_Exercise brief_:
Your output should be the full listing, unchanged.

----------

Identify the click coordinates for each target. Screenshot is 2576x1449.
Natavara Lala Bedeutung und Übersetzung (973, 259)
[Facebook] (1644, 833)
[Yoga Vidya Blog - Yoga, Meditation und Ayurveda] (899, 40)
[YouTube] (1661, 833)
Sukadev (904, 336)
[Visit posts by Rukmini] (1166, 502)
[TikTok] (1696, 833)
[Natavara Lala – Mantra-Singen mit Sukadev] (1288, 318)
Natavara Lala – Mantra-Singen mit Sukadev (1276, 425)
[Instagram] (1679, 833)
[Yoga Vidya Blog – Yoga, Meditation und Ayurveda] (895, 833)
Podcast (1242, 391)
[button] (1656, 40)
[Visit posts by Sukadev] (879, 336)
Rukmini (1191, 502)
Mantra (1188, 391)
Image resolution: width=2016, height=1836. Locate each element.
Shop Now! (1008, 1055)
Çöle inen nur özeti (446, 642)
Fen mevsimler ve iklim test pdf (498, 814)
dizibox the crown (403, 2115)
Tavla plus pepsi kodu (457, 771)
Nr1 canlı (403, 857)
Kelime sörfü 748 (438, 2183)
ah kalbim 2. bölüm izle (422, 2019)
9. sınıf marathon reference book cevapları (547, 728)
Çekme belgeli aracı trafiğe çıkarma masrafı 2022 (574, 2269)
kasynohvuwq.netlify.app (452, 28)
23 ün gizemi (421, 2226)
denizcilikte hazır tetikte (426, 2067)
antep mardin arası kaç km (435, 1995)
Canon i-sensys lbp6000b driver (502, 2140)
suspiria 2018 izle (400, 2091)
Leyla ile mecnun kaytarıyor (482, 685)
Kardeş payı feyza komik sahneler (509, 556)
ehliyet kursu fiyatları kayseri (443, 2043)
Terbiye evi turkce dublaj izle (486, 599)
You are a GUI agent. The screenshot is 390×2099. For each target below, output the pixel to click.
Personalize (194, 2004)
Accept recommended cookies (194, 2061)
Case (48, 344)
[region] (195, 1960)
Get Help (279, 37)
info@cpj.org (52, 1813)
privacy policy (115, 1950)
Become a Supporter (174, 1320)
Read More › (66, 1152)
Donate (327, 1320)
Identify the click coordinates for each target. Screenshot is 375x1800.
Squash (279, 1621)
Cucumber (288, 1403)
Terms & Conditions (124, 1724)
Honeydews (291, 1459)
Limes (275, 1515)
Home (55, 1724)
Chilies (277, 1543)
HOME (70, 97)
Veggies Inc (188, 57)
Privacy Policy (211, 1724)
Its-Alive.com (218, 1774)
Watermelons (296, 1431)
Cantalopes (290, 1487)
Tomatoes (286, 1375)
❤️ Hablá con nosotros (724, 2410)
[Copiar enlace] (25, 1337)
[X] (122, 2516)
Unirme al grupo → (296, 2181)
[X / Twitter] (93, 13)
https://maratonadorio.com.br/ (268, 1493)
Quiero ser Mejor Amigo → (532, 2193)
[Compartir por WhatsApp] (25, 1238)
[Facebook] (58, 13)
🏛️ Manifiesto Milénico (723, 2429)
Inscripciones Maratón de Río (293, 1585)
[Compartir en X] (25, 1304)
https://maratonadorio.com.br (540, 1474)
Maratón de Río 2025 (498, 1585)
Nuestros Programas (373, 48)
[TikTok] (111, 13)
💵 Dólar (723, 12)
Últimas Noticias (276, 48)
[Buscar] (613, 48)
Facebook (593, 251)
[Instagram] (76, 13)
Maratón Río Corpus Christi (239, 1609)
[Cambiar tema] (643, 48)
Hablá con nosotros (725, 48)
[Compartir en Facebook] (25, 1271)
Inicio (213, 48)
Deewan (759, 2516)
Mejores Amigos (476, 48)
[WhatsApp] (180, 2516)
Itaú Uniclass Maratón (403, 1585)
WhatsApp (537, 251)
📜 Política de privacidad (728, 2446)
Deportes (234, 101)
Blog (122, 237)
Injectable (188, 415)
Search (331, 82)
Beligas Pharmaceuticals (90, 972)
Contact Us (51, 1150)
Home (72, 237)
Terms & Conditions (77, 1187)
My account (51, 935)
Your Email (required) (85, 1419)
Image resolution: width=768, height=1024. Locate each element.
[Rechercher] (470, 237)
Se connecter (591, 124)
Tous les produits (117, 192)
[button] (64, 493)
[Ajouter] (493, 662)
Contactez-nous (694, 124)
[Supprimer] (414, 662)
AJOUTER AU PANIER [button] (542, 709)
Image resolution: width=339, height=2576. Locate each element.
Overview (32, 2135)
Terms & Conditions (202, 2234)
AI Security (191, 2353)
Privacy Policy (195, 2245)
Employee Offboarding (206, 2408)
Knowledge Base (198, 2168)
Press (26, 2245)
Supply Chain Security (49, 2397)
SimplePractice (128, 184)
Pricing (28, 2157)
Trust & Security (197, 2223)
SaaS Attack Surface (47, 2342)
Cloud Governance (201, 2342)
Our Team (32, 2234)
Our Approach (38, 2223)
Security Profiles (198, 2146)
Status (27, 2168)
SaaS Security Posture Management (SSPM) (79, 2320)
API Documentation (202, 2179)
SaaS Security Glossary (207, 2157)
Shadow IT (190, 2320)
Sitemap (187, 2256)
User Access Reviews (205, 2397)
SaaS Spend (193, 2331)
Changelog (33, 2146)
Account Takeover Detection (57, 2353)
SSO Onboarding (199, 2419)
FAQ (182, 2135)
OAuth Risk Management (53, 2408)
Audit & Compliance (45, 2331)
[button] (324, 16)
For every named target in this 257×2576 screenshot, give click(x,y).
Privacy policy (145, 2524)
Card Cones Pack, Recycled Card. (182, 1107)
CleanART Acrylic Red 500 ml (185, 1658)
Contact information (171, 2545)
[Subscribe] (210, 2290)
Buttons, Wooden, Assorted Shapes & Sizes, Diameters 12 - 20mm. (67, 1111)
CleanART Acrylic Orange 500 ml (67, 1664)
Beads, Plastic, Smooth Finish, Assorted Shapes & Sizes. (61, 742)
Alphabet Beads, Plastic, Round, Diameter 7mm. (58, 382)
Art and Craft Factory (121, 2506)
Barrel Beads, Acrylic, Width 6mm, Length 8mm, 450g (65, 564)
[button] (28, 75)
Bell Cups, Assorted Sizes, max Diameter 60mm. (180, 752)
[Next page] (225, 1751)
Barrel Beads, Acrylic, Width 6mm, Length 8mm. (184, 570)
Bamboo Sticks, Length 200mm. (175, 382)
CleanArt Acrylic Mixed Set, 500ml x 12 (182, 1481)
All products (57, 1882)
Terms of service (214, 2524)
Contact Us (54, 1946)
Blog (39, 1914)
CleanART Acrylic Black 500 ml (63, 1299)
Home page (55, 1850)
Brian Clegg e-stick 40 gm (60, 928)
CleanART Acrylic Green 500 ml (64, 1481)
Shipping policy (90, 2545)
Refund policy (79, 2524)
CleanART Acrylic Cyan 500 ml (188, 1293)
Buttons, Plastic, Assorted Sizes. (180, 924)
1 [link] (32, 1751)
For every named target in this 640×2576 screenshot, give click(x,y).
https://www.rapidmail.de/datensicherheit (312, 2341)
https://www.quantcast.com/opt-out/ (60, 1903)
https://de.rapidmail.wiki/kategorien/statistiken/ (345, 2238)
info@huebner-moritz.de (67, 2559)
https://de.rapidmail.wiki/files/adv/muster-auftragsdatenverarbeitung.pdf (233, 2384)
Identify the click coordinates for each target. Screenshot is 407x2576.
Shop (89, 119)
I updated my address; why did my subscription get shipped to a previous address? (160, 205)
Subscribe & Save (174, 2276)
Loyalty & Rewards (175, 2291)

----------

_The answer_:
Identify the click coordinates for each target. Screenshot is 2576x1449.
Natavara Lala Bedeutung und Übersetzung (973, 259)
[Facebook] (1644, 833)
[Yoga Vidya Blog - Yoga, Meditation und Ayurveda] (899, 40)
[YouTube] (1661, 833)
Sukadev (904, 336)
[Visit posts by Rukmini] (1166, 502)
[TikTok] (1696, 833)
[Natavara Lala – Mantra-Singen mit Sukadev] (1288, 318)
Natavara Lala – Mantra-Singen mit Sukadev (1276, 425)
[Instagram] (1679, 833)
[Yoga Vidya Blog – Yoga, Meditation und Ayurveda] (895, 833)
Podcast (1242, 391)
[button] (1656, 40)
[Visit posts by Sukadev] (879, 336)
Rukmini (1191, 502)
Mantra (1188, 391)
Image resolution: width=2016, height=1836. Locate each element.
Shop Now! (1008, 1055)
Çöle inen nur özeti (446, 642)
Fen mevsimler ve iklim test pdf (498, 814)
dizibox the crown (403, 2115)
Tavla plus pepsi kodu (457, 771)
Nr1 canlı (403, 857)
Kelime sörfü 748 (438, 2183)
ah kalbim 2. bölüm izle (422, 2019)
9. sınıf marathon reference book cevapları (547, 728)
Çekme belgeli aracı trafiğe çıkarma masrafı 2022 (574, 2269)
kasynohvuwq.netlify.app (452, 28)
23 ün gizemi (421, 2226)
denizcilikte hazır tetikte (426, 2067)
antep mardin arası kaç km (435, 1995)
Canon i-sensys lbp6000b driver (502, 2140)
suspiria 2018 izle (400, 2091)
Leyla ile mecnun kaytarıyor (482, 685)
Kardeş payı feyza komik sahneler (509, 556)
ehliyet kursu fiyatları kayseri (443, 2043)
Terbiye evi turkce dublaj izle (486, 599)
You are a GUI agent. The screenshot is 390×2099. For each target below, output the pixel to click.
Personalize (194, 2004)
Accept recommended cookies (194, 2061)
Case (48, 344)
[region] (195, 1960)
Get Help (279, 37)
info@cpj.org (52, 1813)
privacy policy (115, 1950)
Become a Supporter (174, 1320)
Read More › (66, 1152)
Donate (327, 1320)
Identify the click coordinates for each target. Screenshot is 375x1800.
Squash (279, 1621)
Cucumber (288, 1403)
Terms & Conditions (124, 1724)
Honeydews (291, 1459)
Limes (275, 1515)
Home (55, 1724)
Chilies (277, 1543)
HOME (70, 97)
Veggies Inc (188, 57)
Privacy Policy (211, 1724)
Its-Alive.com (218, 1774)
Watermelons (296, 1431)
Cantalopes (290, 1487)
Tomatoes (286, 1375)
❤️ Hablá con nosotros (724, 2410)
[Copiar enlace] (25, 1337)
[X] (122, 2516)
Unirme al grupo → (296, 2181)
[X / Twitter] (93, 13)
https://maratonadorio.com.br/ (268, 1493)
Quiero ser Mejor Amigo → (532, 2193)
[Compartir por WhatsApp] (25, 1238)
[Facebook] (58, 13)
🏛️ Manifiesto Milénico (723, 2429)
Inscripciones Maratón de Río (293, 1585)
[Compartir en X] (25, 1304)
https://maratonadorio.com.br (540, 1474)
Maratón de Río 2025 (498, 1585)
Nuestros Programas (373, 48)
[TikTok] (111, 13)
💵 Dólar (723, 12)
Últimas Noticias (276, 48)
[Buscar] (613, 48)
Facebook (593, 251)
[Instagram] (76, 13)
Maratón Río Corpus Christi (239, 1609)
[Cambiar tema] (643, 48)
Hablá con nosotros (725, 48)
[Compartir en Facebook] (25, 1271)
Inicio (213, 48)
Deewan (759, 2516)
Mejores Amigos (476, 48)
[WhatsApp] (180, 2516)
Itaú Uniclass Maratón (403, 1585)
WhatsApp (537, 251)
📜 Política de privacidad (728, 2446)
Deportes (234, 101)
Blog (122, 237)
Injectable (188, 415)
Search (331, 82)
Beligas Pharmaceuticals (90, 972)
Contact Us (51, 1150)
Home (72, 237)
Terms & Conditions (77, 1187)
My account (51, 935)
Your Email (required) (85, 1419)
Image resolution: width=768, height=1024. Locate each element.
[Rechercher] (470, 237)
Se connecter (591, 124)
Tous les produits (117, 192)
[button] (64, 493)
[Ajouter] (493, 662)
Contactez-nous (694, 124)
[Supprimer] (414, 662)
AJOUTER AU PANIER [button] (542, 709)
Image resolution: width=339, height=2576. Locate each element.
Overview (32, 2135)
Terms & Conditions (202, 2234)
AI Security (191, 2353)
Privacy Policy (195, 2245)
Employee Offboarding (206, 2408)
Knowledge Base (198, 2168)
Press (26, 2245)
Supply Chain Security (49, 2397)
SimplePractice (128, 184)
Pricing (28, 2157)
Trust & Security (197, 2223)
SaaS Attack Surface (47, 2342)
Cloud Governance (201, 2342)
Our Team (32, 2234)
Our Approach (38, 2223)
Security Profiles (198, 2146)
Status (27, 2168)
SaaS Security Posture Management (SSPM) (79, 2320)
API Documentation (202, 2179)
SaaS Security Glossary (207, 2157)
Shadow IT (190, 2320)
Sitemap (187, 2256)
User Access Reviews (205, 2397)
SaaS Spend (193, 2331)
Changelog (33, 2146)
Account Takeover Detection (57, 2353)
SSO Onboarding (199, 2419)
FAQ (182, 2135)
OAuth Risk Management (53, 2408)
Audit & Compliance (45, 2331)
[button] (324, 16)
For every named target in this 257×2576 screenshot, give click(x,y).
Privacy policy (145, 2524)
Card Cones Pack, Recycled Card. (182, 1107)
CleanART Acrylic Red 500 ml (185, 1658)
Contact information (171, 2545)
[Subscribe] (210, 2290)
Buttons, Wooden, Assorted Shapes & Sizes, Diameters 12 - 20mm. (67, 1111)
CleanART Acrylic Orange 500 ml (67, 1664)
Beads, Plastic, Smooth Finish, Assorted Shapes & Sizes. (61, 742)
Alphabet Beads, Plastic, Round, Diameter 7mm. (58, 382)
Art and Craft Factory (121, 2506)
Barrel Beads, Acrylic, Width 6mm, Length 8mm, 450g (65, 564)
[button] (28, 75)
Bell Cups, Assorted Sizes, max Diameter 60mm. (180, 752)
[Next page] (225, 1751)
Barrel Beads, Acrylic, Width 6mm, Length 8mm. (184, 570)
Bamboo Sticks, Length 200mm. (175, 382)
CleanArt Acrylic Mixed Set, 500ml x 12 (182, 1481)
All products (57, 1882)
Terms of service (214, 2524)
Contact Us (54, 1946)
Blog (39, 1914)
CleanART Acrylic Black 500 ml (63, 1299)
Home page (55, 1850)
Brian Clegg e-stick 40 gm (60, 928)
CleanART Acrylic Green 500 ml (64, 1481)
Shipping policy (90, 2545)
Refund policy (79, 2524)
CleanART Acrylic Cyan 500 ml (188, 1293)
Buttons, Plastic, Assorted Sizes. (180, 924)
1 [link] (32, 1751)
For every named target in this 640×2576 screenshot, give click(x,y).
https://www.rapidmail.de/datensicherheit (312, 2341)
https://www.quantcast.com/opt-out/ (60, 1903)
https://de.rapidmail.wiki/kategorien/statistiken/ (345, 2238)
info@huebner-moritz.de (67, 2559)
https://de.rapidmail.wiki/files/adv/muster-auftragsdatenverarbeitung.pdf (233, 2384)
Identify the click coordinates for each target. Screenshot is 407x2576.
Shop (89, 119)
I updated my address; why did my subscription get shipped to a previous address? (160, 205)
Subscribe & Save (174, 2276)
Loyalty & Rewards (175, 2291)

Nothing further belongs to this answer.